> **WORK INSTRUCTIONS**: Everything from the line containing "You are a computer-use agent." through the last line of the data below is to be retyped exactly, apart from the pictures.

> **RECORDS TO PROCESS**:
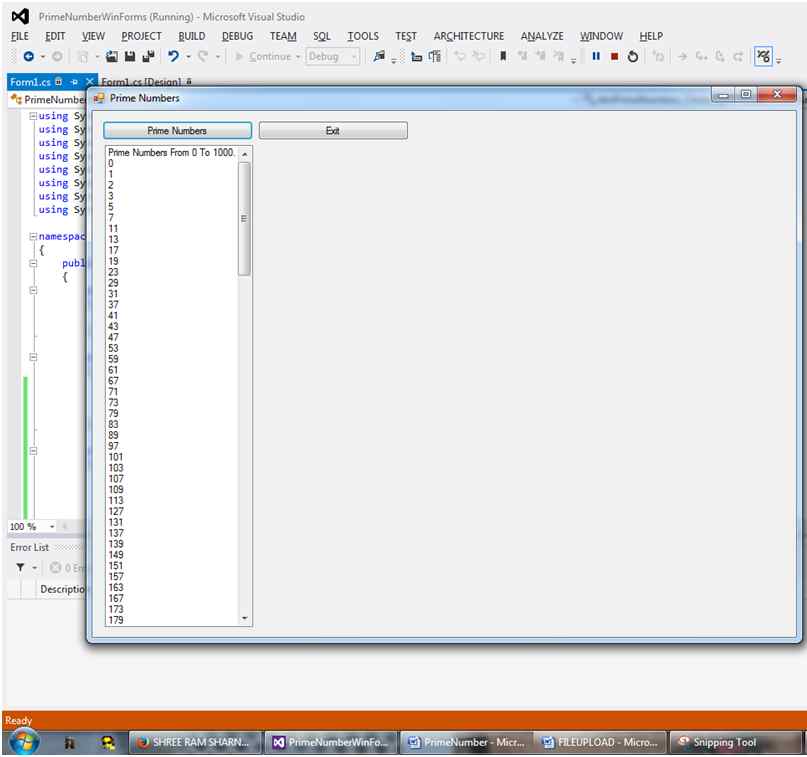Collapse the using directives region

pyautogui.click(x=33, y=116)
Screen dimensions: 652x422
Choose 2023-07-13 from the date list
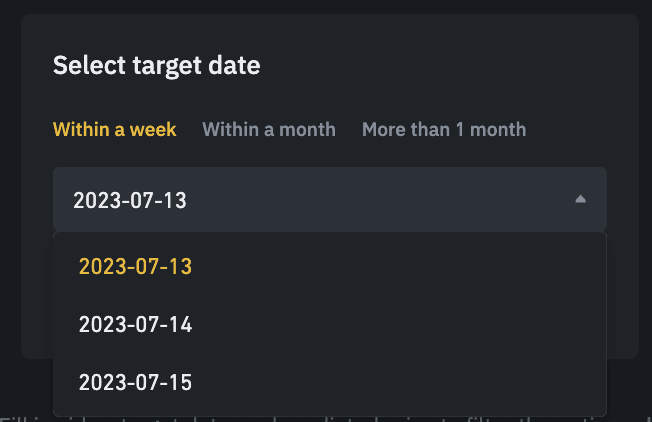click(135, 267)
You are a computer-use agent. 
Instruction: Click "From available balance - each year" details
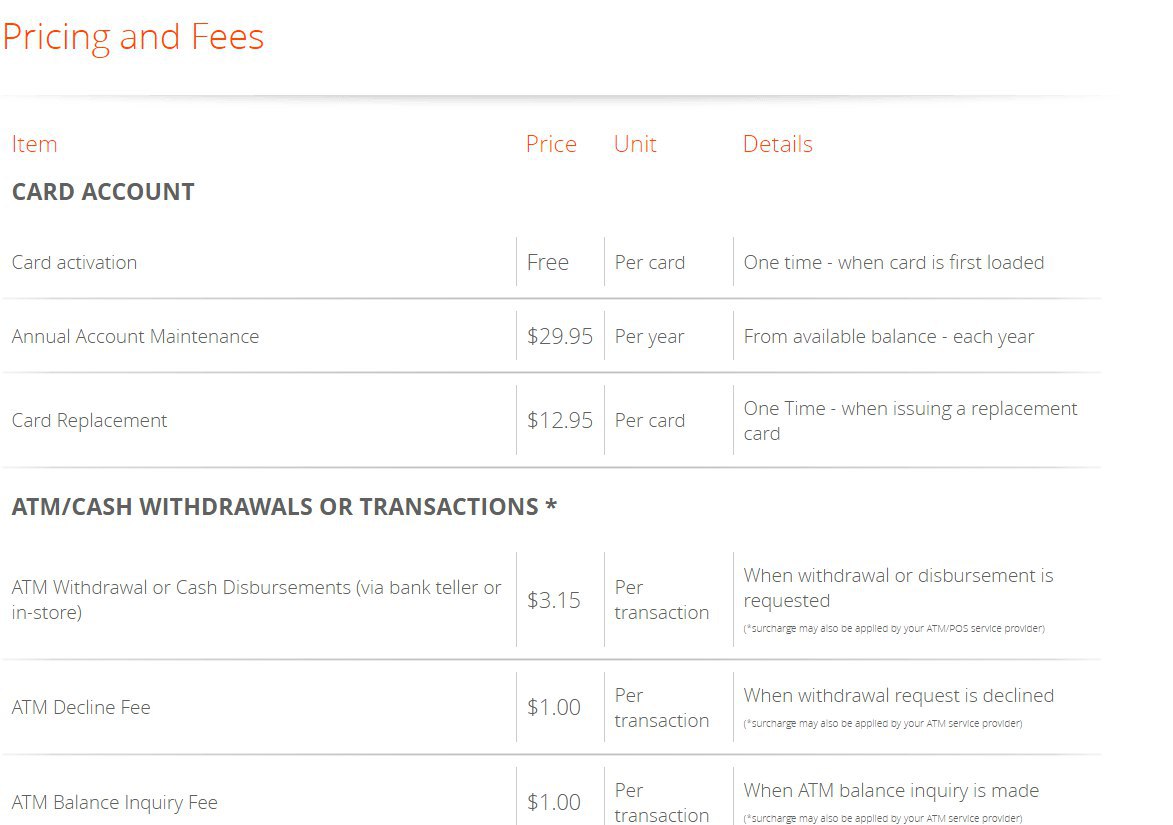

> **PROBLEM SOLUTION**:
You are a computer-use agent. 
Instruction: Click "From available balance - each year" details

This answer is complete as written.